Doze pays attention to whether your Android device has been used or if it's just sitting on a table. If it's the latter, Marshmallow will tell many of your apps to just chill until it moves again. It won't radically improve your battery life during actual use, but if you have a tablet that sits on your coffee table, it will have a much better chance of being alive the next time you pick it up.
App Standby is a little different. It works to actively shut down apps that you haven't used in a long time (unless you're plugged in, then it's fair game). If you've done the settings dance of "disabling" a bunch of carrier apps that you don't want, think of App Standby as basically automating the process.
There is one wrinkle with these features, though. Developers can set their apps as "priority," which will get around these management features. As Ars Technicanotes, there's a real risk that developers will assume their special flower of an app deserves to notify you no matter what.
A feature I wish Google had taken from iOS split-screen apps. Even on the tablet there's no way to put apps side by side.

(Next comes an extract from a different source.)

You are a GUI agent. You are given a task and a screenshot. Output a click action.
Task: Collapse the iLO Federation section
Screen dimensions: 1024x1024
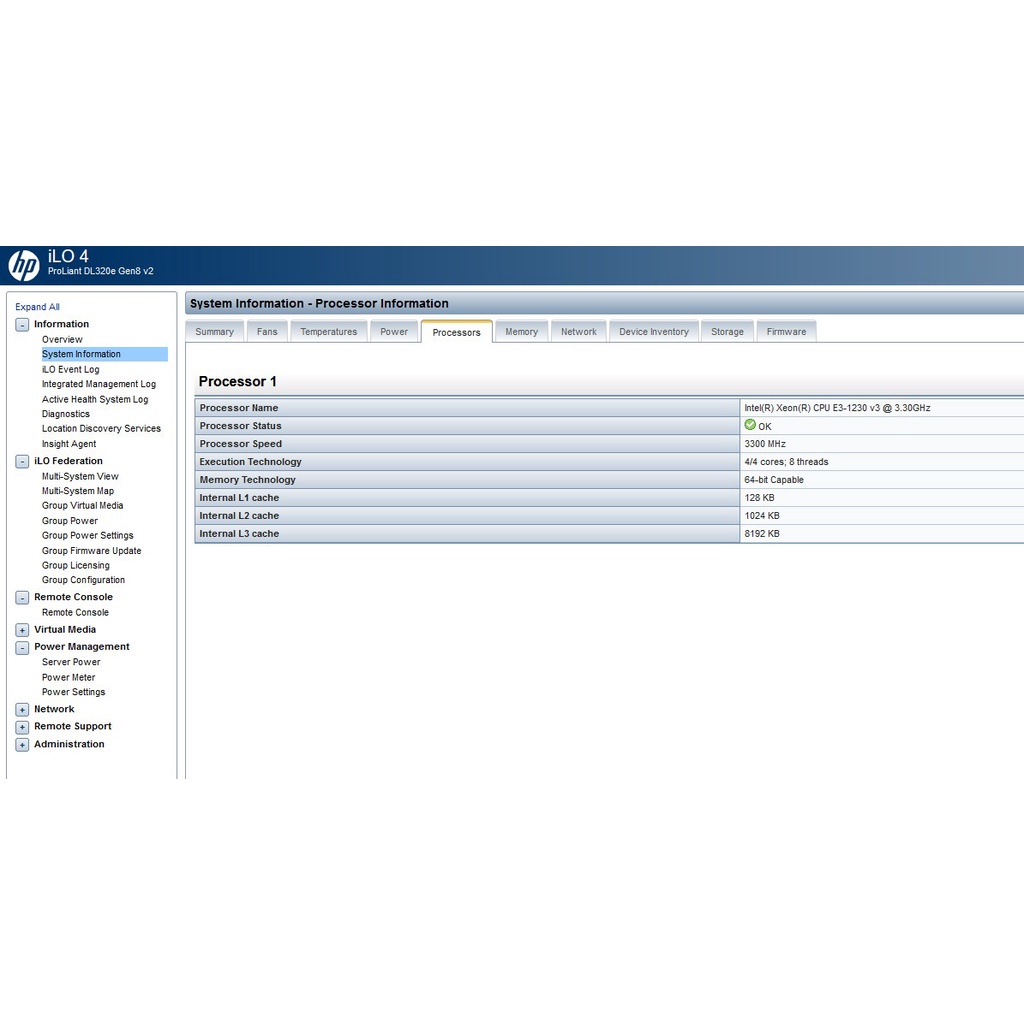tap(22, 462)
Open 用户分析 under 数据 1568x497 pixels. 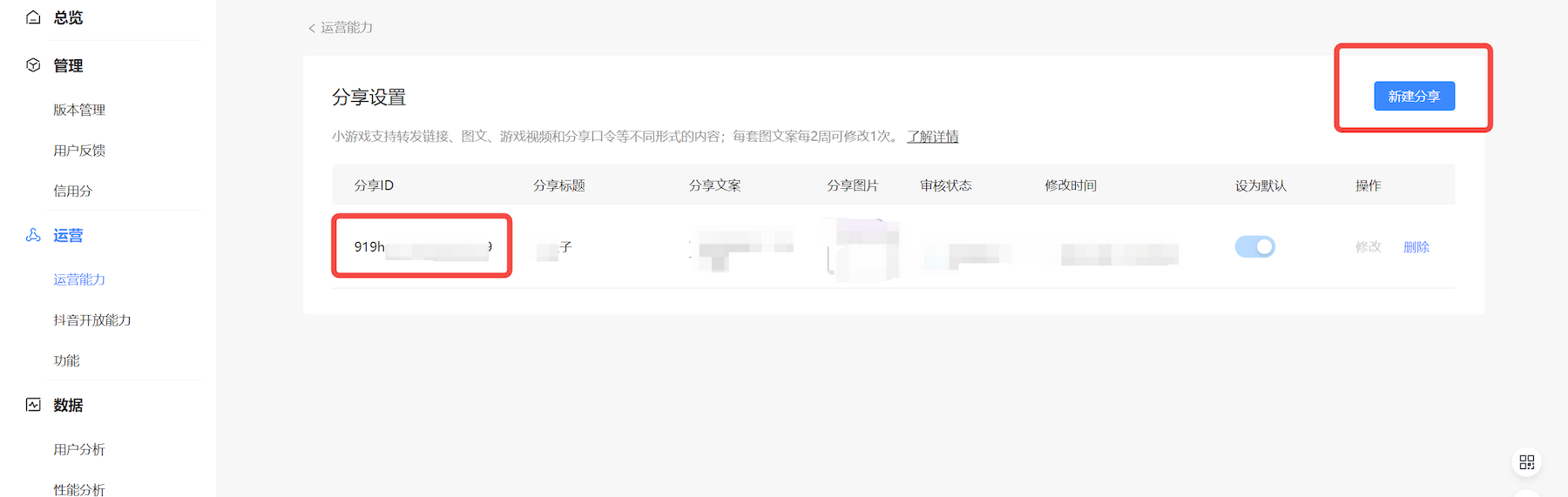79,449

It's mystifying, and even more mystifying when you consider that the newly announced Pixel C tablet seems tailor-made for the kind of work you can only do when you have multiple apps open on your screen.
One more thing Google needs to learn from Apple: OS updates for existing phones. Android has taken a beating with security issues lately, and so Google has taken steps to mitigate that by securing promises from the industry to push security updates out. But I have little-to-no faith that full-on updates will come to non-Nexus phones in a timely or reliable manner.

Add up all the little refinements to Android in Marshmallow, and you end up with an OS that feels much more user-friendly than it used to be — but without discarding the power and customizability that Android users have grown accustomed to. It's a great OS, though if it were me, I'd call it something like Android 5.3 instead of 6.0. I'm just not sure it's as huge a leap forward as previous versions. But if we take that version number at face value, what Marshmallow represents is a platform that Google intends to build on. So what will it build?
It seems like every computer is trying to figure stuff out for you these days. Apple has Siri, Windows has Cortana, Amazon has Alexa, and hell, Facebook is testing an assistant called M. But Google just has, well, Google. There's no name, no gendered personality, no separate virtual person that's working with the operating system. There's just Google, and the distinction between Google the search company and Android the operating system is getting harder to define over time.
ANDROID IS MORE GOOGLE THAN EVER
It's muddier than ever with Android 6.0. Now on Tap has the potential to give Google insight into apps, just like it knows everything about the web — as long as Google can keep it useful enough to entice users to long-press that home button. There might be privacy implications to worry about, though Google has insisted that it doesn't store that search data.
Assuming Google can improve Now on Tap (and quell privacy concerns), it might need to think about another rebranding. Google itself got a new logo, maybe Android is going to need a new name soon. The best candidate is obvious: Google OS.